The Answer is YES. Why do you need to wait for the month of January to plan your taxes. It has also been observed that the individuals (often salaried ones) end up paying more taxes than they are obligated to. The only reason may be due to sufficient time to conduct the tax-planning exercise is a reason, largely, this can be attributed to lack of awareness about different incentives, allowances and rebates under the Income Tax Act. Apart from the Section 80C deductions which are quite popular, there are various other sections which can help salaried individuals save taxes.

I hereby present 5 tax-planning tips that can aid salaried individuals minimize their tax liability.

1. Utilise the entire Section 80C deduction

As you may well aware that the maximum deduction available under this Section is Rs. 1,00,000/-. Ideally, salaried individuals whose gross total income is equal to or more than Rs 1,60,000 should utilise the entire Rs 100,000 limit.
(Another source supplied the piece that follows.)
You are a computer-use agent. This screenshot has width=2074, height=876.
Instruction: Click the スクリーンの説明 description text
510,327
Also, at times, individuals make investments of over Rs 100,000 in Section 80C designated avenues, since they fail to understand that the benefits are capped. For example, despite making investments of Rs 70,000 in Public Provident Fund and Rs 40,000 in ELSS, the amount eligible is only Rs 100,000.
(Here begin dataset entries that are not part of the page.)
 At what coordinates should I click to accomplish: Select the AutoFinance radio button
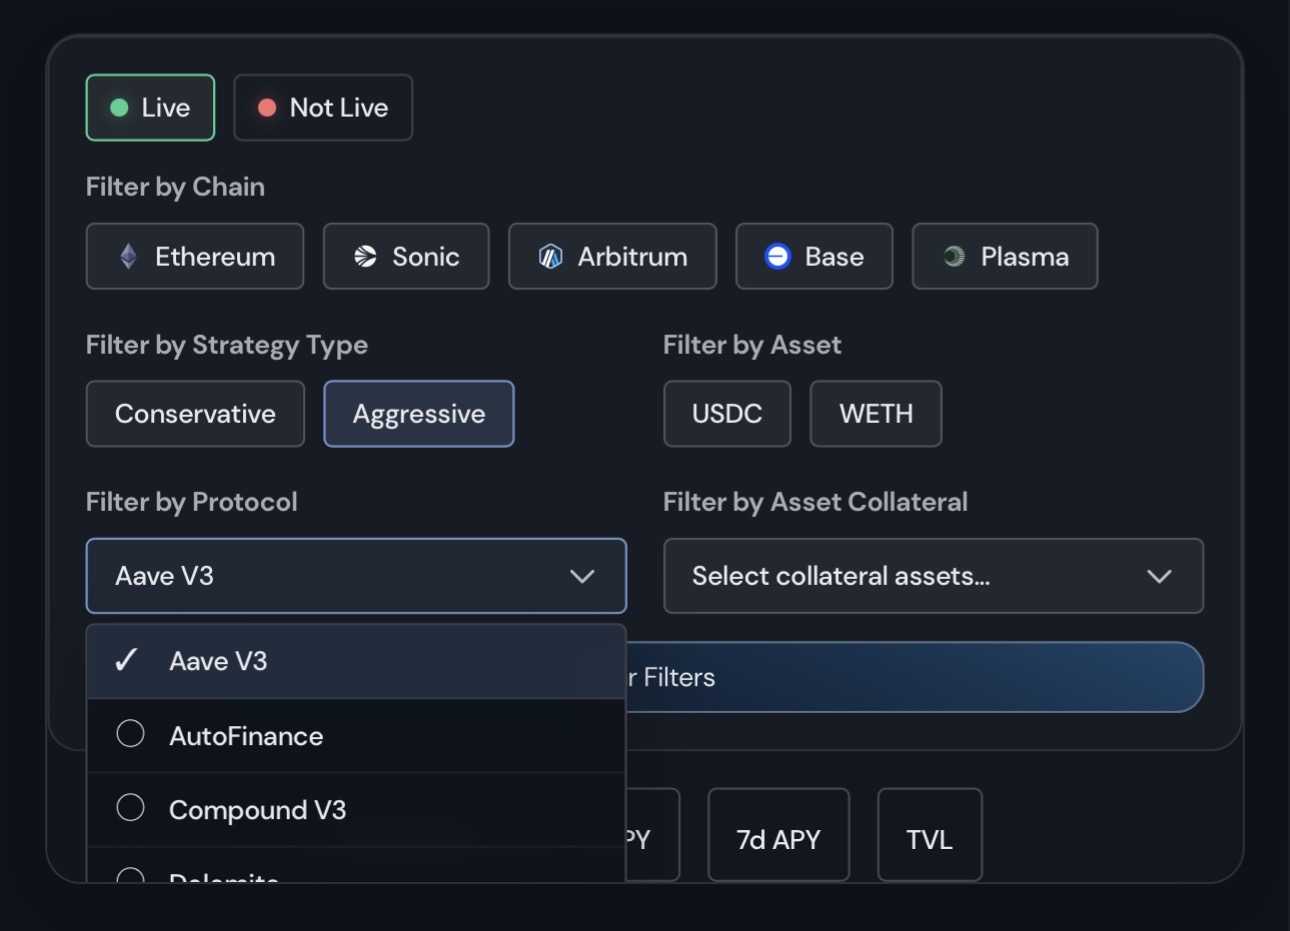pos(130,734)
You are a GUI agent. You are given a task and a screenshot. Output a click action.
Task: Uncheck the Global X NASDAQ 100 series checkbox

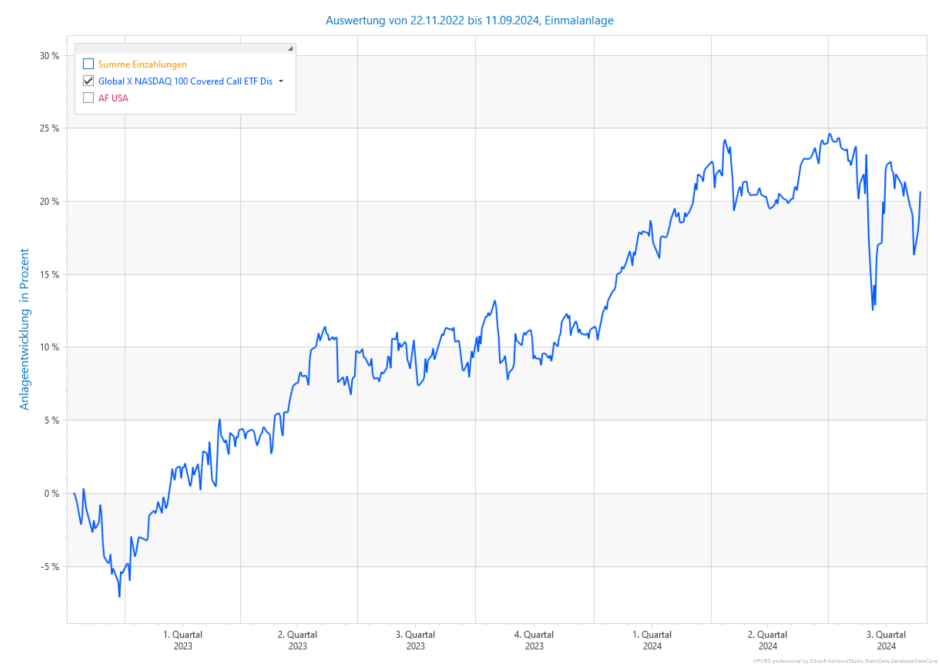[x=88, y=81]
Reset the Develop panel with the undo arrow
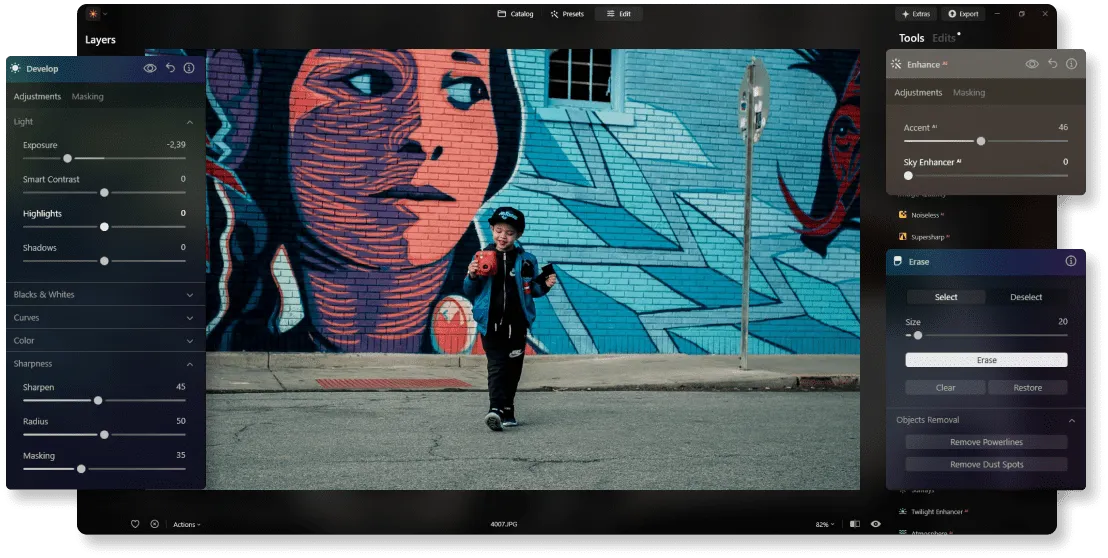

2. Think beyond Section 80C

For salaried individuals whose gross total income exceeds Rs 160,000 pa, deductions under Section 80C may not be sufficient to reduce the overall tax liability. In such cases they can consider the following:

Home loan: Individuals intending to buy a house should consider opting for a home loan. Interest payments of upto Rs 150,000 pa are eligible for deduction under Section 24.
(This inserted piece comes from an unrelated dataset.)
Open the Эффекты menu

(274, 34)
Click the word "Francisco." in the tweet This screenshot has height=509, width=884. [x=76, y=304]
Medical insurance: An individual who pays medical insurance premium for self or spouse/dependent children is allowed a deduction of upto Rs 15,000 pa under section 80D.

An additional deduction of up to Rs 15,000 pa is allowed for premium payment made for parents. In case the parents are senior citizens, then the maximum deduction allowed is Rs 20,000 per year.

Donations: Subject to the stated limits, donations to specified funds/institutions are eligible for tax benefits under Section 80G.

Salaried individuals who plan to pursue higher education should avail of an education loan as the entire interest is eligible for deduction under Section 80E. The loan can be for self, spouse or child from an approved charitable institution or a notified financial institution.

3. Restructure the salary

Restructuring the salary and including certain components can go a long way in reducing the tax liability. Unlike eligible investments which lead to an additional cash outflow, restructuring the salary is a more ‘efficient’ means of claiming tax benefits. The following can form a part of one’s salary structure:

  • Medical expenses which are reimbursed by the employer are exempt up to Rs 15,000 per year.
  • Individuals living in a rented accommodation should have House Rent Allowance (HRA) as part of their salary.
  • Transport allowance is exempt upto Rs 800 per month.
  • Leave Travel Allowance (LTA) can be claimed twice in a block of four years for domestic travel.

4. Claim tax benefits on house rent paid

Salaried individuals can claim rent paid by them for residential accommodation, if HRA doesn’t form part of their salary. This deduction is available under Section 80GG and is least of the following:

  • 25% of the total income or,
  • Rs 2,000 per month or,
  • Excess of rent paid over 10% of total income

Please note that the above deduction will be denied if the taxpayer or his spouse or minor child owns a residential accommodation in the location where the taxpayer resides or performs his office duties.

5. Opt for a joint home loan

As discussed earlier, the principal repayment on a home loan is eligible for a deduction of up to Rs 100,000 pa and the interest paid is eligible for a deduction of up to Rs 150,000 per year.

In cases where the home loan is for a substantial sum, it is not uncommon for the interest and principal repayment to exceed the stated limit. To ensure that the tax benefit is optimally utilised, an individual can consider opting for a joint loan with his spouse or parent or sibling.

This will ensure that both the co-owners can claim tax deductions in the proportion of their holding in the loan. The co-owner falling in the higher tax bracket should hold a higher proportion of home loan to ensure that the tax benefits are maximized.